3. Distal Acidification Defect (Voltage Defect): Although Type 4 RTA is described as a form of distal RTA, the primary defect is a failure to reabsorb sodium in the collecting duct (making it a salt-wasting disorder). This failure causes a secondary defect in distal acidification known as a "voltage defect". Aldosterone is also noted to have a direct effect on the ${\text{H}}^{+}/\text{ATPase}$ responsible for hydrogen secretion.

Etiology

Type 4 RTA can be inherited or acquired (secondary).

Acquired Causes

Acquired forms are often associated with underlying kidney damage or medications:

• Tubulointerstitial Damage: Acquired aldosterone deficiency is often associated with obstructive uropathy and interstitial kidney disease (such as pyelonephritis or tubulointerstitial nephritis).
• Systemic Diseases/Structural Issues: Other conditions associated with acquired Type 4 RTA include Lupus nephritis, Sickle cell disease, and kidney transplant rejection. Chronic obstructive uropathy often results in acquired RTA and hyperkalemia.
• Drugs: Medications that interfere with aldosterone production or action can cause Type 4 RTA. These include angiotensin-converting enzyme (ACE) inhibitors, angiotensin receptor blockers (ARBs), and potassium-sparing diuretics (e.g., spironolactone, eplerenone, or the ENaC blocker amiloride). Drugs like cyclosporine and tacrolimus are also listed among agents causing mineralocorticoid resistance or interfering with tubular function.

Inherited Causes

• Aldosterone Unresponsiveness (Pseudohypoaldosteronism, PHA): In children, aldosterone unresponsiveness is a common cause of Type 4 RTA. Rare inherited forms of Type 4 RTA, particularly pseudohypoaldosteronism type 2 (PHA II), are linked to mutations in WNK1, WNK4, KLHL3, and CUL3 genes. Variants in CUL3 are typically de novo and are associated with extrarenal manifestations, especially growth failure.
• Aldosterone Deficiency: This typically results from adrenal gland disorders such as Addison disease or some forms of congenital adrenal hyperplasia.
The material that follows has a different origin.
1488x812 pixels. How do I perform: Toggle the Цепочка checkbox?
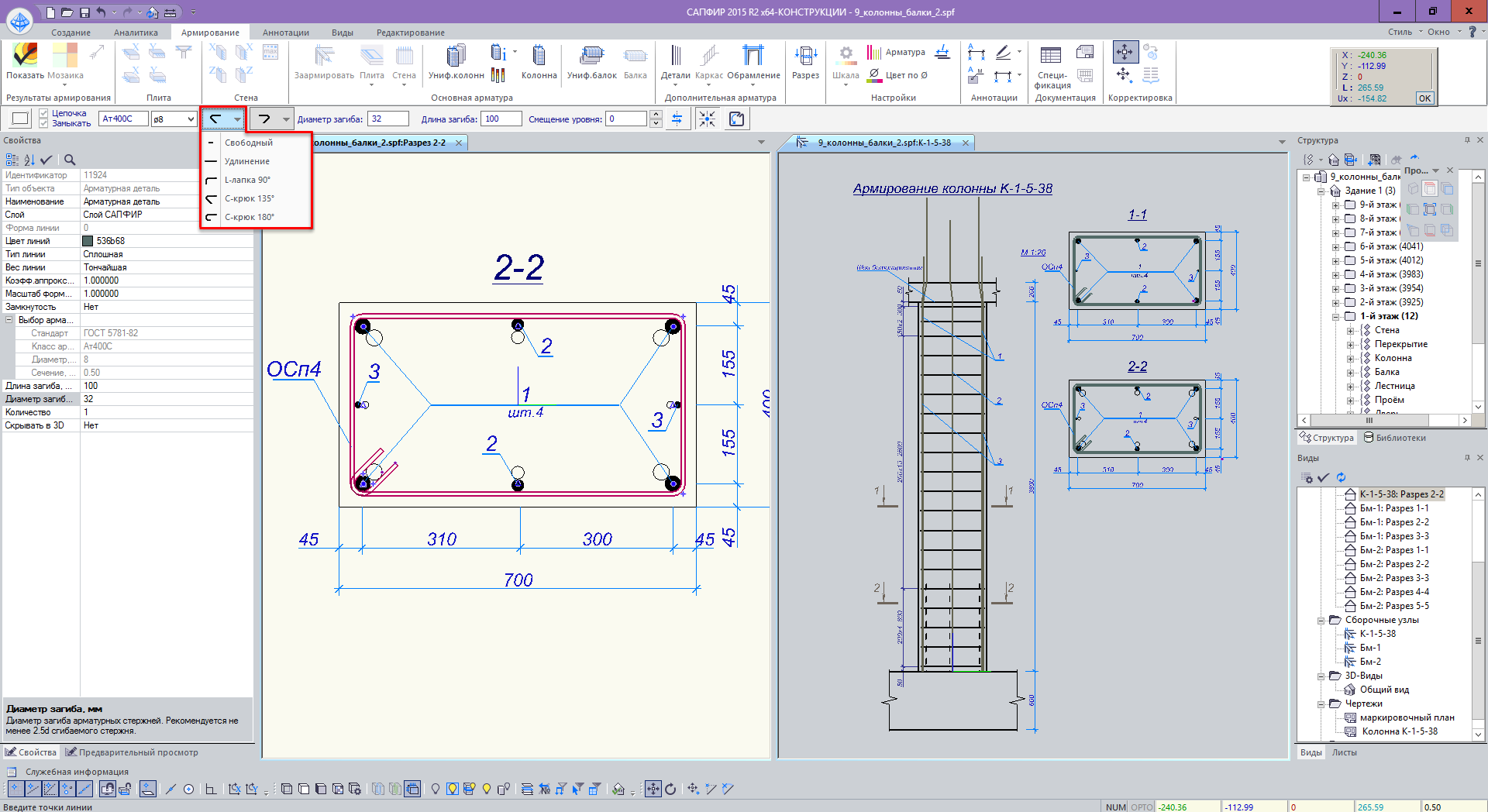(x=44, y=114)
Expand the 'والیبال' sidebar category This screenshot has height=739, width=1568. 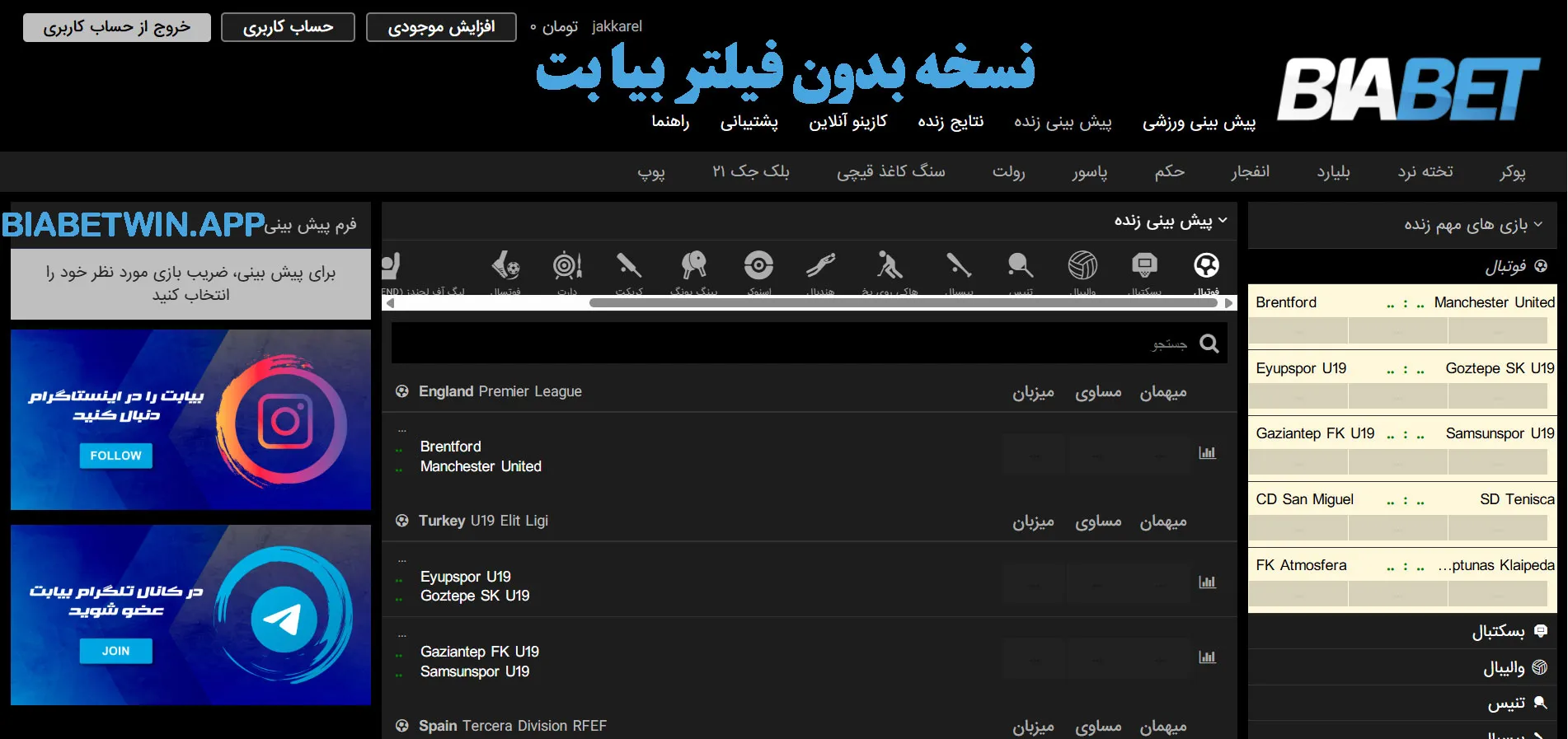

Clinical Manifestations and Diagnosis

Patients present with hyperkalemic non–anion gap metabolic acidosis. Patients with chronic obstructive uropathies may have significant hyperkalemia even when renal function is normal or only mildly impaired.

Clinical features can include growth failure in the first few years of life, polyuria, and dehydration resulting from salt wasting. Rarely, patients (especially those with pseudohypoaldosteronism type 1) may present with life-threatening hyperkalemia.

Key diagnostic features differentiating Type 4 RTA from other RTA types are summarized below:

Treatment

The treatment for Type 4 RTA focuses on managing the primary electrolyte abnormality, hyperkalemia, and correcting the acidosis.

Patients may require chronic treatment for hyperkalemia using a sodium-potassium exchange resin (e.g., sodium polystyrene sulfonate or patiromer).